La inseguridad ante la delincuencia sigue marcando la vida cotidiana en México. En diciembre de 2025, 63.8% de la población de 18 años y más consideró inseguro vivir en su ciudad, una proporción que no solo se mantiene elevada, sino que muestra un deterioro frente a diciembre de 2024, de acuerdo con la más reciente Encuesta Nacional de Seguridad Pública Urbana (ENSU) del Instituto Nacional de Estadística y Geografía (Inegi).
La percepción de inseguridad afecta de manera diferenciada a mujeres y hombres. Casi siete de cada diez mujeres (69.4%) dijeron sentirse inseguras en su entorno urbano, frente a 57.1% de los hombres, lo que confirma que el miedo al delito tiene un impacto mayor en la vida de las mujeres.

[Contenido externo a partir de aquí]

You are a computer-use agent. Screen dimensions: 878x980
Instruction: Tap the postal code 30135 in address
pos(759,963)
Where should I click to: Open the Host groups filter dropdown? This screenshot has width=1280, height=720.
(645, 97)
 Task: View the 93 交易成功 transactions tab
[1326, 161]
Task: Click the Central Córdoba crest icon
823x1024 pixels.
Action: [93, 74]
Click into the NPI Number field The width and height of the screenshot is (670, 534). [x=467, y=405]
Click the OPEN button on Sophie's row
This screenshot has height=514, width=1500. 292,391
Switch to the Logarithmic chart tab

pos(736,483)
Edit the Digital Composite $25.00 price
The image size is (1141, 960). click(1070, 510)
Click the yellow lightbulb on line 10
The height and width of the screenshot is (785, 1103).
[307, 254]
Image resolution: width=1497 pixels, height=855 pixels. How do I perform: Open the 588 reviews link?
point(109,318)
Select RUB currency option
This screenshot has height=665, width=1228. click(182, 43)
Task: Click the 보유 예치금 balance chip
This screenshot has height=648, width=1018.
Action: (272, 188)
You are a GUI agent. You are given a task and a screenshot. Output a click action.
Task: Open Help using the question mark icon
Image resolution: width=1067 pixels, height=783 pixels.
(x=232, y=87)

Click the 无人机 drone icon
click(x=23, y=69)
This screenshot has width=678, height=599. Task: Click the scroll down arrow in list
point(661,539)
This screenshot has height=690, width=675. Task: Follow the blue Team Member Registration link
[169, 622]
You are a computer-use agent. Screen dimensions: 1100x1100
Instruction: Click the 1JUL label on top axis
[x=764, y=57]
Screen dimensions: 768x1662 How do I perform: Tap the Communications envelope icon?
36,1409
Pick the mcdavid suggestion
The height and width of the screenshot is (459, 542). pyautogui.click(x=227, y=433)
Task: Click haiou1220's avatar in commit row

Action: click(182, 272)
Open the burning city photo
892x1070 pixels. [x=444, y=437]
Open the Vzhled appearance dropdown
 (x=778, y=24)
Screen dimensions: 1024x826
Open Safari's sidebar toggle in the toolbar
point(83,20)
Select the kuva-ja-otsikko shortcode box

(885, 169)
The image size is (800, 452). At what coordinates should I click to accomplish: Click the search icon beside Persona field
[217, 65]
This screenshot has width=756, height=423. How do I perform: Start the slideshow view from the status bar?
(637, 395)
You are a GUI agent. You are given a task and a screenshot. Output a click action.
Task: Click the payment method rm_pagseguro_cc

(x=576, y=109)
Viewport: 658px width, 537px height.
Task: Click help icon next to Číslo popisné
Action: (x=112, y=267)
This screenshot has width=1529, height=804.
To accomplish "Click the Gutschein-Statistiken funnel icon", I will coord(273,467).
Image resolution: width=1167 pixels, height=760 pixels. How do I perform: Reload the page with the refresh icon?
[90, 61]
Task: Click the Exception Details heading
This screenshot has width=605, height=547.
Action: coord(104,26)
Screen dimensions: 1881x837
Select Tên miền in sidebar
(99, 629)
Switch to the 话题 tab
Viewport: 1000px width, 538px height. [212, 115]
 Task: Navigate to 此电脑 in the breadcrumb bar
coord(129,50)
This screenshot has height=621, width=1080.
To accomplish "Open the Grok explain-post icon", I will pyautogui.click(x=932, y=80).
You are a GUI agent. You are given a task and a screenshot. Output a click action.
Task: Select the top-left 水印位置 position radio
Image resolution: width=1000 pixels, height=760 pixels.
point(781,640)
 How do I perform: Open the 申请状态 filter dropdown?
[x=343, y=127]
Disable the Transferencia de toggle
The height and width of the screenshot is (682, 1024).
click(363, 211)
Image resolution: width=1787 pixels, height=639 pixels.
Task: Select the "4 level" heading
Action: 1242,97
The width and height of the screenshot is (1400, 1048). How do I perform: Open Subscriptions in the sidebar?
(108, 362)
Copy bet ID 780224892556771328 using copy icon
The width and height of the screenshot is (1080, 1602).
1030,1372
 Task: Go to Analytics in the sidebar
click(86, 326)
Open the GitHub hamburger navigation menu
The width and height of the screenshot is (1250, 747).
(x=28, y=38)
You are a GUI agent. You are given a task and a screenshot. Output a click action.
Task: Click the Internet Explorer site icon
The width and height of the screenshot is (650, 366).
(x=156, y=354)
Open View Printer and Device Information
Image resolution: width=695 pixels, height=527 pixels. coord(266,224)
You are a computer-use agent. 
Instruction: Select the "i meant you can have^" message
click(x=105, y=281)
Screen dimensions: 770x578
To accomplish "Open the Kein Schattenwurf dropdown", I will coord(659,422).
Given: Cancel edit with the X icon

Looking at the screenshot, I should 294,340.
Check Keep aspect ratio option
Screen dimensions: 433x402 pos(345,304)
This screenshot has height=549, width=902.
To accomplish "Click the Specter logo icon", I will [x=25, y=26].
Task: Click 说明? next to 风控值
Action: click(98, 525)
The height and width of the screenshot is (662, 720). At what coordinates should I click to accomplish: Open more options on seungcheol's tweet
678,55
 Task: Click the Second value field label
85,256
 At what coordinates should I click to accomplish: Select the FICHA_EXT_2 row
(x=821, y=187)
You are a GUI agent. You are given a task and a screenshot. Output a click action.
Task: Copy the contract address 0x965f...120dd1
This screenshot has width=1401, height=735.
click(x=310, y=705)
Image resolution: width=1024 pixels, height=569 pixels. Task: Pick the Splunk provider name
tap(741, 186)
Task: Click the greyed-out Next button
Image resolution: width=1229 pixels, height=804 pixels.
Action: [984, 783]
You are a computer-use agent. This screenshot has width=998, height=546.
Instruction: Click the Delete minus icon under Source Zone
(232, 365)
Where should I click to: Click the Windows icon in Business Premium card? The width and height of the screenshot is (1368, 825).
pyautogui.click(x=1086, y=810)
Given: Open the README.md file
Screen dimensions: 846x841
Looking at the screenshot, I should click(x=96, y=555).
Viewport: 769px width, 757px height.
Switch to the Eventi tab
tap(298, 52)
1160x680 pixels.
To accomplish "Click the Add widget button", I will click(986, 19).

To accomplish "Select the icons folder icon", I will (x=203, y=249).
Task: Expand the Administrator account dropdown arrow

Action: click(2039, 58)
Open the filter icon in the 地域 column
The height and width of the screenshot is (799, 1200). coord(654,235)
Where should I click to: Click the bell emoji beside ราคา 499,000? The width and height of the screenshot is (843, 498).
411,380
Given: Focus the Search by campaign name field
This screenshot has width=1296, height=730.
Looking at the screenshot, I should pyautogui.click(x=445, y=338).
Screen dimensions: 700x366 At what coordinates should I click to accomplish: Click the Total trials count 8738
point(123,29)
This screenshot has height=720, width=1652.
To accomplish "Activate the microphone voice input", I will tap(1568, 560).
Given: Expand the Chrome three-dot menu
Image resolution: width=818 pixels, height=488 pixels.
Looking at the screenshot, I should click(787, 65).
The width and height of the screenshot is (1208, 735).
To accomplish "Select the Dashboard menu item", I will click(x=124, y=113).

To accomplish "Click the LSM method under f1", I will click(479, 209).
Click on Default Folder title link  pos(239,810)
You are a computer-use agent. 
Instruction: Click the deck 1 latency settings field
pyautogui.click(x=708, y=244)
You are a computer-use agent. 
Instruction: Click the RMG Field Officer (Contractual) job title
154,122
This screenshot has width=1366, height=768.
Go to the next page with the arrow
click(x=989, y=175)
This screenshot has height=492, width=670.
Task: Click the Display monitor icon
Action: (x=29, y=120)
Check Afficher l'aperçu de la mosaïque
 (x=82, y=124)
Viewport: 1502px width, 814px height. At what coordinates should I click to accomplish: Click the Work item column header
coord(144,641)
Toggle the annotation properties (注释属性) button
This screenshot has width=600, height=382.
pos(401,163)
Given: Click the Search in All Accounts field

Las ciudades con mayor percepción de inseguridad fueron Uruapan (88.7%), Culiacán Rosales (88.1%), Ciudad Obregón (88.0%), Ecatepec de Morelos (88.0%) e Irapuato (87.3%). En contraste, San Pedro Garza García, Benito Juárez, Piedras Negras, Los Mochis y San Nicolás de los Garza registraron los niveles más bajos.
El miedo no es abstracto: se concentra en espacios específicos. 72.3% de la población se siente insegura en cajeros automáticos en vía pública, 64.9% en las calles y la misma proporción en el transporte público. Esta percepción se alimenta de lo que ocurre en los alrededores: robos o asaltos (48.3%), venta o consumo de drogas (40.3%) y disparos frecuentes con armas (36.7%) figuran entre las conductas más vistas o escuchadas.
Ante este contexto, los hábitos han cambiado. En el último trimestre de 2025, 42.5% de las personas dejó de portar objetos de valor por miedo a ser víctima de un delito; 38.0% modificó rutinas para no dejar salir solas a las y los menores del hogar; 37.1% evitó caminar de noche y 23.9% redujo las visitas a familiares o amistades.
Pese a que una parte de la población espera que la situación mejore en los próximos 12 meses, casi 6 de cada 10 personas creen que la inseguridad seguirá igual de mal o empeorará, un reflejo de la desconfianza persistente. Mientras tanto, el miedo continúa reconfigurando la forma de vivir, moverse y convivir en las ciudades del país.